Continuing an assembly
To continue assembling a basis, we can just call assemble and provide the rbres tuple from the previous greedy assembly. Of course the remaining arguments can be adjusted in the continued assembly, so let us now increase the maximal number of truth solves:
greedy_cont = Greedy(; estimator=Residual(), n_truth_max=36)
rbres_cont = assemble(rbres, H, grid_train, greedy_cont, dm, edcomp);n max. err ‖BᵀB-I‖ time μ
------------------------------------------------------------
9 0.723 6.31e-15 221ms [0.795, 0.538]
10 0.814 1.43e-14 276ms [2.5, 0.897]
11 0.708 1.12e-14 225ms [2.051, 2.423]
12 0.538 5.14e-14 248ms [0.705, 0.897]
13 0.443 3.19e-14 316ms [-0.103, 0.0]
14 0.274 3.78e-14 302ms [-0.372, 0.269]
15 0.233 1.16e-13 781ms [-0.91, 0.0]
16 0.229 8.77e-14 290ms [-0.462, 0.449]
17 0.113 1.1e-13 333ms [-0.641, 0.09]
18 0.103 1.44e-13 978ms [-0.821, 0.09]
19 0.079 9.01e-13 419ms [1.782, 0.359]
20 0.0748 8.76e-13 416ms [-0.731, 0.09]
21 0.041 1.05e-11 437ms [1.692, 1.256]
22 0.0393 2.46e-12 484ms [-0.641, 0.0]
23 0.0269 3.72e-12 476ms [0.526, 1.436]
24 0.0933 7.78e-12 480ms [2.5, 3.41]
25 0.0269 2.04e-12 491ms [0.526, 1.346]
26 0.022 7.8e-12 554ms [-0.462, 0.359]
27 0.013 4.47e-11 564ms [1.603, 1.256]
28 0.00821 6.24e-11 529ms [-0.731, 0.179]
29 0.00703 7.01e-11 637ms [0.167, 0.359]
30 0.00677 2.71e-10 600ms [1.154, 1.705]
31 0.00473 2.32e-10 693ms [-0.821, 0.0]
32 0.00437 5.37e-09 729ms [1.692, 0.359]
┌ Warning: μ=[2.5, 3.5] has already been solved
└ @ ReducedBasis ~/work/ReducedBasis.jl/ReducedBasis.jl/src/greedy.jl:127Apparently, the assembly was stopped since an already solved snapshot was about to be solved again — which cannot happen in a correctly assembled greedy basis, indicating that the online evaluations of observables will contain artifacts. So let us check that by recomputing the magnetization using the continued basis:
m_cont, m_cont_raw = compress(M, rbres_cont.basis)
m_reduced_cont = m_cont()
magn_cont = map(grid_online) do μ
_, φ_rb = solve(rbres_cont.h_cache.h, rbres_cont.basis.metric, μ, fulldiag)

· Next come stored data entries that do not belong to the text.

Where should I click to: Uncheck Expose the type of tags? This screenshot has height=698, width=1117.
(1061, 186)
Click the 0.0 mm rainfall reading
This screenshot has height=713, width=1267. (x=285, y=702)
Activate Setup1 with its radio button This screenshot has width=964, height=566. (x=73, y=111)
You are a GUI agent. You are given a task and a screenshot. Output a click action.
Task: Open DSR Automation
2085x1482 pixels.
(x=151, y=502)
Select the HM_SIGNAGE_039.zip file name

mean(u -> abs(dot(u, m_reduced_cont, u)), eachcol(φ_rb))
end
hm = heatmap(xrange, yrange, magn_cont';
clims=(0.0, 1.0), title="continued magnetization", hm_kwargs...)
params = unique(rbres_cont.basis.parameters)
scatter!(hm, [μ[1] for μ in params], [μ[2] for μ in params]; marker_kwargs...)
Indeed, the magnetization heatmap seems to be broken (again compare with Greedy basis assembly using DMRG); the phase diagram contains a large artifact related to the $M=0$ plateau. In these cases, we need to fix the RB by removing snapshots from it.
Truncation of snapshots
Fortunately, the greedy assembly is reversible without significant computational effort, meaning we can truncate our RBasis to a desired number of truth solves. Let us remove the last few snapshots to correct the error incurred by repeated MPS approximations:
basis_trunc = truncate(rbres_cont.basis, 30);Since we performed multiple compressions using the previous rbres_cont.basis, we also need to truncate the HamiltonianCache according to the truncated basis:
h_cache_trunc = truncate(rbres_cont.h_cache, basis_trunc);A slightly more subtle thing occurs with the compressed AffineDecompositions. Here we need to provide the second return argument m_cont_raw of the compressed magnetization from above, since only the untransformed compressed magnetization can be truncated accordingly:
m_trunc = truncate(m_cont_raw, basis_trunc)
m_reduced_trunc = m_trunc();Finally, let us recompute the magnetization but this time with the truncated quantities and check the heatmap plot:
magn_trunc = map(grid_online) do μ
_, φ_rb = solve(h_cache_trunc.h, basis_trunc.metric, μ, fulldiag)
mean(u -> abs(dot(u, m_reduced_trunc, u)), eachcol(φ_rb))
end
hm = heatmap(xrange, yrange, magn_trunc';
clims=(0.0, 1.0), title="truncated magnetization", hm_kwargs...)
params = unique(basis_trunc.parameters)
scatter!(hm, [μ[1] for μ in params], [μ[2] for μ in params]; marker_kwargs...)
By truncating the basis and all compressed quantities, we have recovered the correct phase diagram. This process did not involve any computationally expensive operations and can therefore be always performed as a consistency check on a generated basis.